By Chuck Muth
“My dad isn’t perfect,” Kristen, my 12-year-old homeschooled daughter, wrote as her opening sentence of a creative writing project. “I know that now.”
Uh-oh. This can’t be good.
To grasp the concept of parental fallibility is an early warning sign of approaching teen-hood, and it is not a welcome development. Still, the full essay gave me hope that my little girl is gonna be OK well into adulthood. As Paul Harvey would say, here’s the rest of the story.
Kristen apparently recently heard the story about how my wife and I saved up money all summer long while working at the beach in Ocean City, Md., in 1986 so we could take a cross-country trip after the summer was over and before we had to go find work somewhere for the winter.
It was a great trip that included three separate football games (two pro, one college), Mt. Rushmore, the Crazy Horse Monument, Devil’s Tower, Little Big Horn, Yellowstone National Park and San Francisco and ended up in Los Angeles . . . where we left the car with a friend while we flew over to Hawaii.
Now here’s the part where I lost my perfectionication.
We ran out of money.
“Hearing about this surprised me,” Kristen wrote. “Sure, I was pretty disappointed in my dad. Alright, really disappointed. I would have never thought him capable of a mistake like that.”
Ouch. That sort of thing hits a dad right in the heart . . . as every father with a daughter out there can fully appreciate.
But hang on . . .
So the choice facing Gia and me in Hawaii was (a) phone home and borrow money or (b) get jobs and spend the winter working in Waikiki to earn enough money to get back home in the spring.
Anyone out there think we didn’t go with Option B?
Which is what saved me from a lifetime of disappointment in my little girl’s eyes.
“This is what changed my perspective of my dad,” Kristen concluded. “He made a mistake, but he fixed it. While I badgered him for details, he also told me he and my mom had the most fun while they were actually working in Oahu, and that ‘When you screw up, it’s your job to fix it.’ My dad isn’t perfect. He faces challenges and sometimes he fails. But he never gives up.”

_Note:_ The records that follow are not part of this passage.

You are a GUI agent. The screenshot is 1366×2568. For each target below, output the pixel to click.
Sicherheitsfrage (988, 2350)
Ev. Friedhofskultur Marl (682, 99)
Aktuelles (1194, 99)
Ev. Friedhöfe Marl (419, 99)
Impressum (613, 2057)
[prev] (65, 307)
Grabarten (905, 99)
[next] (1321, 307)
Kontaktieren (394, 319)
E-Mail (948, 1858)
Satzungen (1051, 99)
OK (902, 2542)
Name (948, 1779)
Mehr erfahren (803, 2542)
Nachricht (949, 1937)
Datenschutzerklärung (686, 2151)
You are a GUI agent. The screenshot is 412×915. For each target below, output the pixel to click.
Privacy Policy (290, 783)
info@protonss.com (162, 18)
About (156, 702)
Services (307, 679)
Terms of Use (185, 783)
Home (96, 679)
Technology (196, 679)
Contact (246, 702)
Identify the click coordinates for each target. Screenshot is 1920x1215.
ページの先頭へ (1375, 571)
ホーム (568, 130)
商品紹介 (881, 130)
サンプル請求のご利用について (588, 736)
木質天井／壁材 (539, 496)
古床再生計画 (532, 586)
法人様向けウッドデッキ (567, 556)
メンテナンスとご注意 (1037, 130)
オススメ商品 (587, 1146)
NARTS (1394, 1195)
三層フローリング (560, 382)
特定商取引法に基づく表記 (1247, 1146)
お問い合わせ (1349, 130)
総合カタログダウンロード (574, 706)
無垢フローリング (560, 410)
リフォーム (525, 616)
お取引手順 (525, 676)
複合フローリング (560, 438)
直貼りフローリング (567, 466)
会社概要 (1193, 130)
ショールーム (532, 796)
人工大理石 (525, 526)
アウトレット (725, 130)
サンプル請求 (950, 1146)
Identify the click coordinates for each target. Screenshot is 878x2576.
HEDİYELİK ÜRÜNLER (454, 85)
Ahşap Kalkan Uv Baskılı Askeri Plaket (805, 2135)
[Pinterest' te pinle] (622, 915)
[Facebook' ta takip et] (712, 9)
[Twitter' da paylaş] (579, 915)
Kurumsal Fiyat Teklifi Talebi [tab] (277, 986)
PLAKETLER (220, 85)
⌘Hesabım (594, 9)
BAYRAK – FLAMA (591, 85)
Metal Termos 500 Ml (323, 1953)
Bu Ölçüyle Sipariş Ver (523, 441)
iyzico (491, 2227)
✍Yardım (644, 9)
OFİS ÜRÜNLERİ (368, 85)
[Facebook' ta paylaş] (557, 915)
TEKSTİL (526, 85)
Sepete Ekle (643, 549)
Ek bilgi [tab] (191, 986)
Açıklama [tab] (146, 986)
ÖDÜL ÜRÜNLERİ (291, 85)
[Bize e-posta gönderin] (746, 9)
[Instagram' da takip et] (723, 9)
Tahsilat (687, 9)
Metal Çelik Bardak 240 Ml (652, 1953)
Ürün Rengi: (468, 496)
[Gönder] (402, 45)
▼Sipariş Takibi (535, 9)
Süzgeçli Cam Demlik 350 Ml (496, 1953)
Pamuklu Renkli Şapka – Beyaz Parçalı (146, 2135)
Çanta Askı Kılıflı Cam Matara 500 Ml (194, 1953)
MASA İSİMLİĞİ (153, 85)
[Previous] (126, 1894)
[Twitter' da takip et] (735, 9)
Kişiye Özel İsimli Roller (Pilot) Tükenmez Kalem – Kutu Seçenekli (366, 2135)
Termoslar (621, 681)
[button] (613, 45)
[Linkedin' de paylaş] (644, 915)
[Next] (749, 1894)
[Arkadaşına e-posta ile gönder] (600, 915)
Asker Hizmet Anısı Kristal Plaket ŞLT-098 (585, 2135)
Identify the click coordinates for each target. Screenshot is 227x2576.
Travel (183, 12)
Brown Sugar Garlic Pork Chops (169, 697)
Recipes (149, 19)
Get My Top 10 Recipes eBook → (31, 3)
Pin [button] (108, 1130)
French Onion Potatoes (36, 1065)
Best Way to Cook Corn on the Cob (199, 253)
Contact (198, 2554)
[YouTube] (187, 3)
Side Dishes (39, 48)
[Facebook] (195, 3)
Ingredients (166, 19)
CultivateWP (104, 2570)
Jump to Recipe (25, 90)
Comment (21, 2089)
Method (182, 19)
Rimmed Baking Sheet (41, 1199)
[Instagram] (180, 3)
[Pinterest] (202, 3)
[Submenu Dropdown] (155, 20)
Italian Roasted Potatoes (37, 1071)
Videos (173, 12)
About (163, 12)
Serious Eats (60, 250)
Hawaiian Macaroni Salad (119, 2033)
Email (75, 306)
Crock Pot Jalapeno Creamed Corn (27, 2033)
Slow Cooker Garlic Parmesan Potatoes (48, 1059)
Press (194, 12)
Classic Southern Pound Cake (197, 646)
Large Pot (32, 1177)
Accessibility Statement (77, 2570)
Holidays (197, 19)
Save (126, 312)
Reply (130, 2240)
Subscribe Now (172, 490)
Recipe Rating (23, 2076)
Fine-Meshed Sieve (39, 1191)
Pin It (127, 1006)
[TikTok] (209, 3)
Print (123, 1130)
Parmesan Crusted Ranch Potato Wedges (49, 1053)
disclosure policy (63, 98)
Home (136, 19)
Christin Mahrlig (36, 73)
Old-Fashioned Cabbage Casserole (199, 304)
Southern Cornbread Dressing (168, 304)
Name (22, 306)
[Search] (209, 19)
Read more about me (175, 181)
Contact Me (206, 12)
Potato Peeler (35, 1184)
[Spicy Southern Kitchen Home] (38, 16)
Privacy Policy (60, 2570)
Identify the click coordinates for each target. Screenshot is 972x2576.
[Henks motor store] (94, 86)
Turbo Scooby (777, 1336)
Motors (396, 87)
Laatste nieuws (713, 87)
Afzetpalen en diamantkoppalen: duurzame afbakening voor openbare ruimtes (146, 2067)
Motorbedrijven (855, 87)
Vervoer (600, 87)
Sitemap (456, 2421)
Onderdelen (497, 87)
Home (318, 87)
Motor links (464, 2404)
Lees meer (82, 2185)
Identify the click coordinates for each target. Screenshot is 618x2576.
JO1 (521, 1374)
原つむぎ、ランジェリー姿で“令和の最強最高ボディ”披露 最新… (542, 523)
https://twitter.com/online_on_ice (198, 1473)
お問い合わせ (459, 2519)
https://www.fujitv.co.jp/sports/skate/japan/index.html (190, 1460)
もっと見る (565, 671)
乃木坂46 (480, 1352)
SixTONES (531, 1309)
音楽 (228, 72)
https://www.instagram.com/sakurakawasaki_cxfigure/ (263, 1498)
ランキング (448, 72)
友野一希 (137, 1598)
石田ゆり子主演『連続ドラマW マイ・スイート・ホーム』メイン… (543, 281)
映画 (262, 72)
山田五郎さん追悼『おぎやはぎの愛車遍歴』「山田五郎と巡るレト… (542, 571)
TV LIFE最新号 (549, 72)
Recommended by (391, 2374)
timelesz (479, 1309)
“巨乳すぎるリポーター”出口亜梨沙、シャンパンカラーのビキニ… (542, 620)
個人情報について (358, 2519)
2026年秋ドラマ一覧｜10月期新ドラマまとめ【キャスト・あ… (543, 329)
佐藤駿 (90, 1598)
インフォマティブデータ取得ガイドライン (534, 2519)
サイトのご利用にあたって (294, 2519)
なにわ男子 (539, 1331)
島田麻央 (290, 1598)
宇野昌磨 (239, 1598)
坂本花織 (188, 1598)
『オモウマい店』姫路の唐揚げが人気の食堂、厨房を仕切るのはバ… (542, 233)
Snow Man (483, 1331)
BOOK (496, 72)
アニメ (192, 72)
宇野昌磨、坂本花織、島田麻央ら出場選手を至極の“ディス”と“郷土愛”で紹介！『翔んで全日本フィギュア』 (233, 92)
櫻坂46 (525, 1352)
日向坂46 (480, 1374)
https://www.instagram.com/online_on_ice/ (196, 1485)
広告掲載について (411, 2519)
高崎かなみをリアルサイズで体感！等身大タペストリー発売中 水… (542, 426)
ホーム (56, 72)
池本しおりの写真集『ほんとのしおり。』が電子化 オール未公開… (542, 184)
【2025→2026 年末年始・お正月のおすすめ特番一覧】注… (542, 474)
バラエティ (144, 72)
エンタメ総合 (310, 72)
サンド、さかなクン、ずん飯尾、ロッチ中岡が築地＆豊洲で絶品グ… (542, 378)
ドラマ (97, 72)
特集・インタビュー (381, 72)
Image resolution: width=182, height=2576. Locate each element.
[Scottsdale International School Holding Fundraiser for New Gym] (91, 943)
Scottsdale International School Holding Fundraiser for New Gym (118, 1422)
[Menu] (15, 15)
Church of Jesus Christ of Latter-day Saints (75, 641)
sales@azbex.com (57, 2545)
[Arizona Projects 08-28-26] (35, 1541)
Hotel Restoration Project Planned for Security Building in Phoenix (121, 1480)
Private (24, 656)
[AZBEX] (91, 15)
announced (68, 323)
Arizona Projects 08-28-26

Was it hard to read that my little girl was disappointed in me after discovering what all of you already know, that I’m not perfect? Oh, yeah, baby. Big time.
But that the lessons that (a) you have to fix your own screw-ups, and (b) it’s OK to fail as long as you never give up apparently has been imprinted in her psyche more than makes up for it.
Now pardon me while I go get a tissue to wipe this tear from my eye before I write about the little dog we saw get hit by a car on Friday morning.